AQ: Australian Quarterly
Despite it being an arbitrary point on the long arrow of time, there is still a certain relief in turning the page on 2020. The cynical among us no doubt foresee even larger upheavals in store within the next decade, but for a moment I hope we can enjoy the passing of what has been one of the most unpredictable, distressing, destructive, and remarkable periods of modern history. Protest has been forefront in 2020: George Floyd and BLM; anti-lockdowners and Qanon believers. This edition has a strong flavour of protest – looking both at the past and the potential future of resistance.
We kick it off with a compelling pair of companion pieces looking at the history of protest in Australia as well as what the blurring of the lines between the police and military mean for society – and those who choose to rebel against the status quo.
In a similar vein, we look at the state of human rights law across Australia, another issue with a strong legacy of protest. But what has all the lobbying, legal work and public pressure amounted to? Australia remains one of only three countries in the world without a national Charter of Human Rights…
The most dramatic and sudden impact of COVID-19 was the carnage it caused to employment – swiftly opening up the many cracks in the system that had been spidering through our economy for decades. So we look to explore some of the major trends shaping the future of work, not only in Australia, but around the world.

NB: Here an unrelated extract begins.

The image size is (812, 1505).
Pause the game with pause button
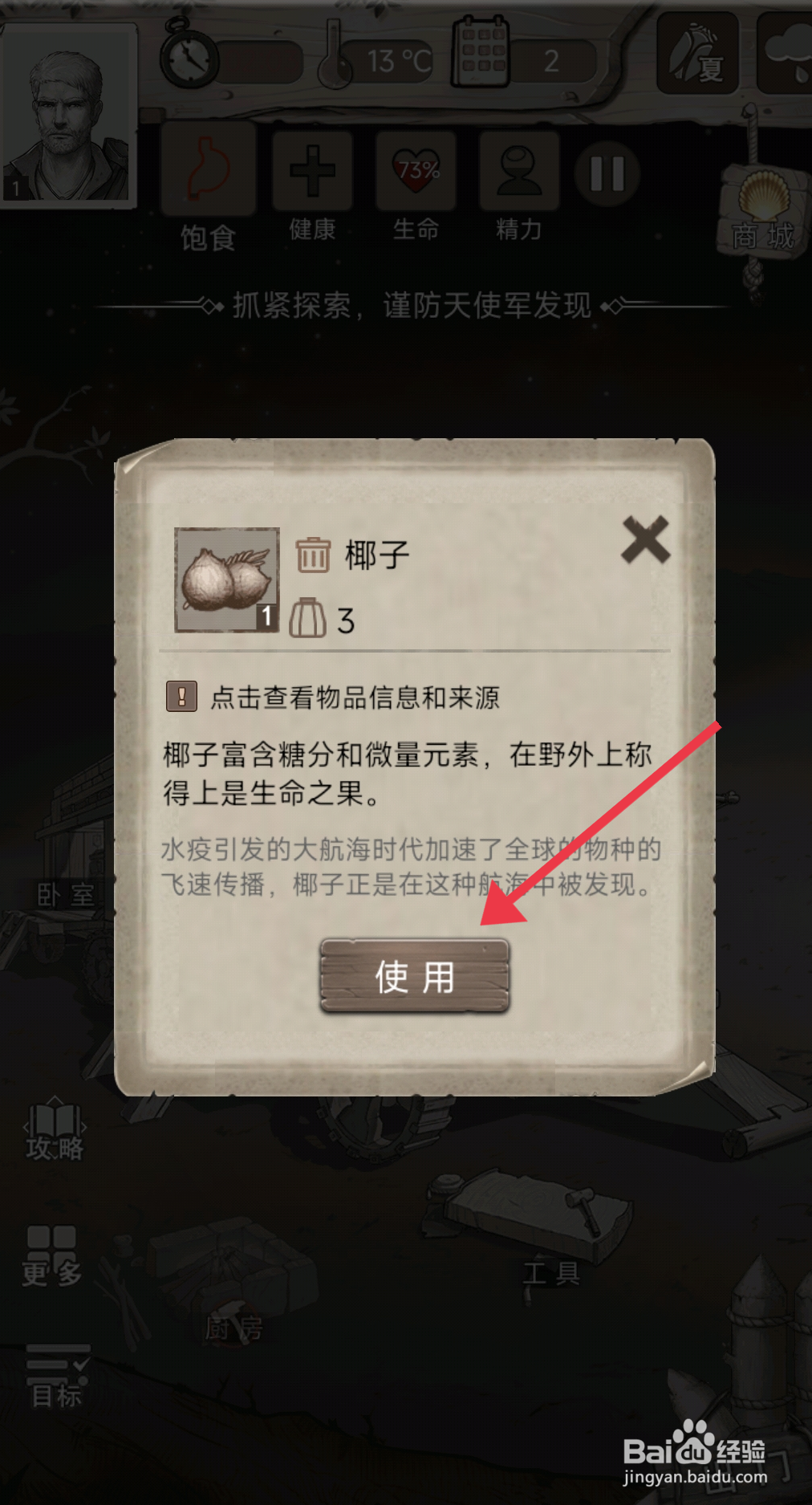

And in a year in which science has been thrust into the spotlight, we’re proud to announce some of the future leaders in science and communication across Australia – the winners of the 2020 Young Tall Poppy Awards.
Remember that the status quo always appears to be immutable – until suddenly it isn’t, whether that’s due to a pandemic or a huge groundswell of opposition. And while many of Australia’s leaps forward have been due to sustained protest, COVID has also provided an important break to business-as-usual, through which a different future might yet be glimpsed.
Stay strong Australia and hold tight to the changes you would wish for.